There are two main limitations of this study that are worth discussing. One is that the number of patients meeting the research requirements is relatively less. In order to avoid some errors due to equipment model, scanning conditions, and treatment planning, this study has only used the patients in our hospital. Besides, there are relatively few cases of RP ≥ 2 after radiotherapy in our hospital (15 patients). Therefore, the endpoint in this study was RP grade ≥ 1, which might limit its usefulness in actual clinical practice. In the next step, enrolling more patients in our hospital and multiple centers is necessary to validate our proposed approach. The other is that only radiomic and dosiomic features were considered in this study.
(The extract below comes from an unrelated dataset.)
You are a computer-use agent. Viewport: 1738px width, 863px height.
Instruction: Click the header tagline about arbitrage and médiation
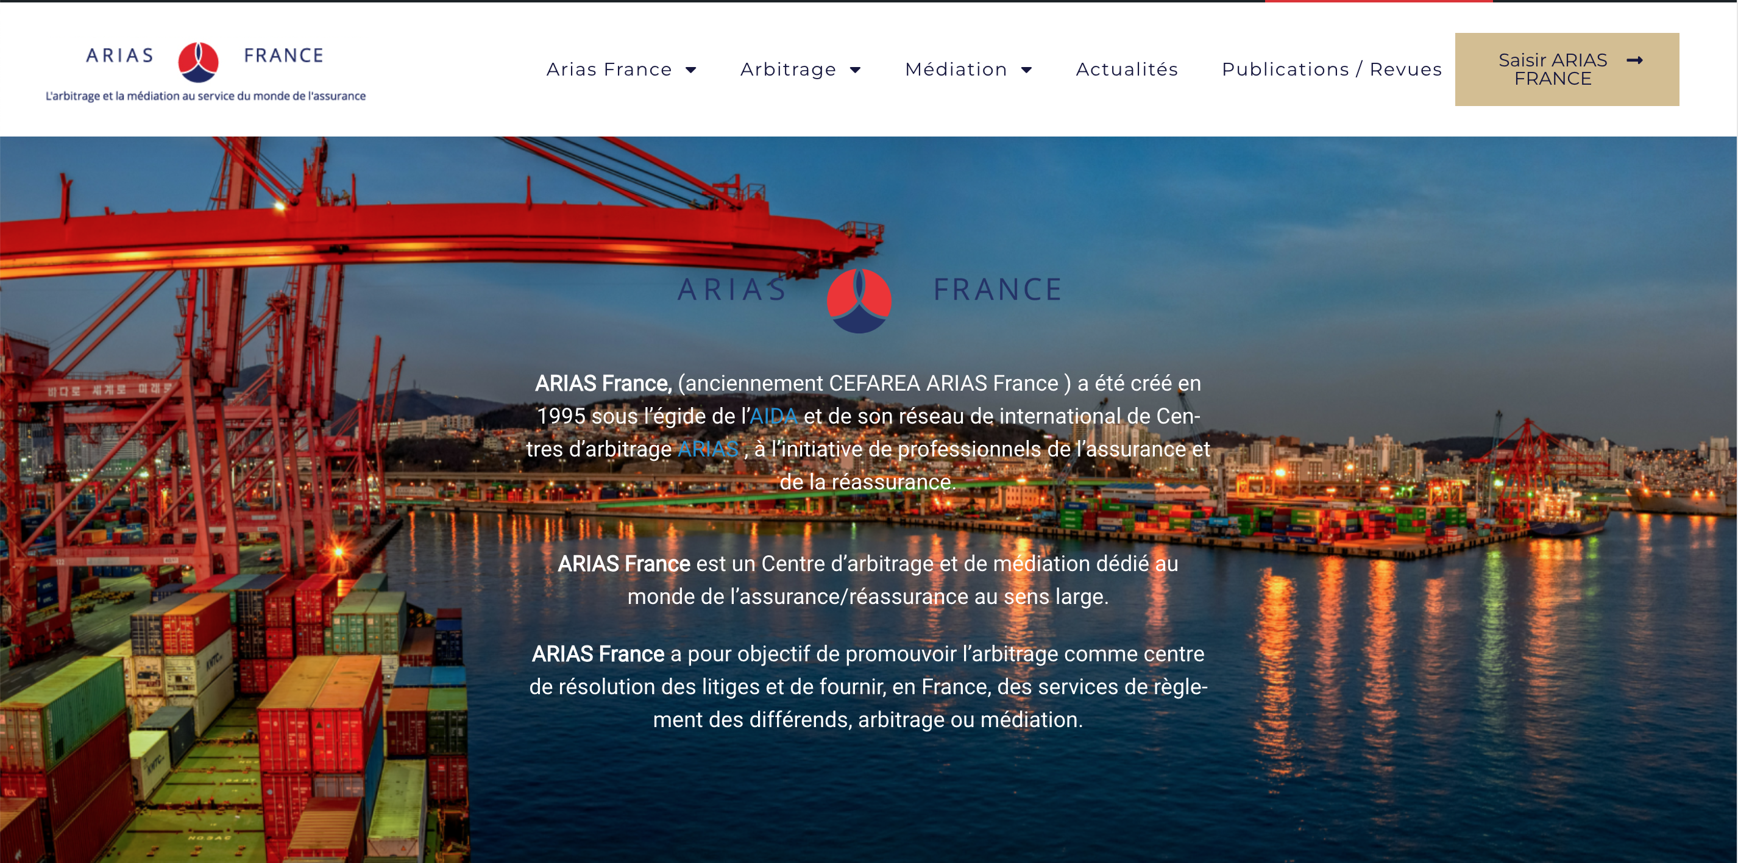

However, RP is highly correlated with some clinical features, such as smoking history, disease stage, and tumor location. In future work, the clinical features will be added for further discussion. Finally, to prevent RP incidence, how to use the radiomic, dosiomic, and clinical characteristics to guide the design of radiotherapy treatment planning is the goal of our study.
5. Conclusion
In this study, we demonstrated that the multiomics model could improve the predictive performance of RP grade ≥ 1 compared to the DVH model. We also confirmed that the eqd-dosiomic features from the isoeffect dose distribution could improve the predictive model's performance with different fractionated radiotherapies. The multiomics method of radiomics and eqd-dosiomics could improve the predictive performance of RP. It is expected that further studies can be used to guide the design of radiotherapy treatment planning to realize individualized early intervention and treatment.
Acknowledgments
This study was supported by the Guangzhou Health Science and Technology Project of China (20211A011097), the Basic and Applied Basic Research Foundation of Guangdong Province, China (2020A1515110577), and the Basic and Applied Basic Research Foundation of Guangdong Province, China (2021A1515111200).
Contributor Information
Shuyu Wu, Email: wsyeasy@outlook.com.
Shuxu Zhang, Email: gthzsx@163.com.
Data Availability
The original contributions presented in the study are included in the article/Supplementary Material. Further inquiries can be directed to the corresponding authors.
Ethical Approval
The studies involving human participants were reviewed and approved by the Ethics Committee of Affiliated Cancer Hospital and the Institute of Guangzhou Medical University. The patients provided their informed consent to participate in this study.
Disclosure
Lu Zhou and Yuefeng Wen are cofirst authors.
Conflicts of Interest
The authors declare that they have no conflicts of interest.
Authors' Contributions
All authors contributed to the article and approved the submitted version. LZ designed the study, conducted most of experiments, analyzed the experimental results, and drafted the manuscript. YW designed the study, collected the patient data, and provided guidance for clinical data analysis. GZ and LW reviewed and revised the manuscript. SZ and SW designed the study, gave insight into experimental design, and reviewed and revised the manuscript.